Skills in Cortex Code Desktop

Skills extend the Cortex Code Desktop agent with reusable, prepackaged knowledge and workflows for specific tasks. A skill is a self-contained folder with a SKILL.md file describing what the skill does and the steps the agent should follow when it is invoked.

You can use the skills that ship with Cortex Code Desktop, install community skills from a Git repository, share skills with your team through a Snowflake stage, or author your own. All skills are managed from the Agent Settings panel and can be invoked automatically by the agent or explicitly from chat.

Note

Skills configuration is stored in ~/.snowflake/cortex/skills.json and shared with the cortex command-line tool. A skill you add in Cortex Code Desktop is also available from the CLI, and vice versa.

Prerequisites

  • Cortex Code Desktop installed and signed in.
  • For Stage skills: an active Snowflake connection with read access (and write access, to publish) on the target stage.
  • For GitHub skills: network access to the Git host. Private repositories use your system Git credentials.
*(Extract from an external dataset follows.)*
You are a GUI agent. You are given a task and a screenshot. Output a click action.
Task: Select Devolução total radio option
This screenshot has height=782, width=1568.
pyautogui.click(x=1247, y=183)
Open the Agent Settings panel

Skills are managed from the Agent Settings panel. To open it:

  • Run the Open Agent Settings command from the Command Palette, or
  • Click the Agent Settings entry in the activity bar.

In the Agent Settings panel, select the Skills category from the left sidebar. This is the recommended place to browse, add, update, favorite, disable, and remove skills.

Agent Settings panel with the Skills category selected, showing collapsible source sections and a search box

The Skills tab groups every skill the agent can see into collapsible sections:

  • Profile Skills — skills attached to the active agent profile.
  • Packaged Skills — built-in skills shipped with Cortex Code Desktop.
  • GitHub Skills — skills added from a Git repository.
  • Stage Skills — skills fetched from a Snowflake stage.
  • My Skills — project skills (workspace-local) and any user-level skills you’ve registered.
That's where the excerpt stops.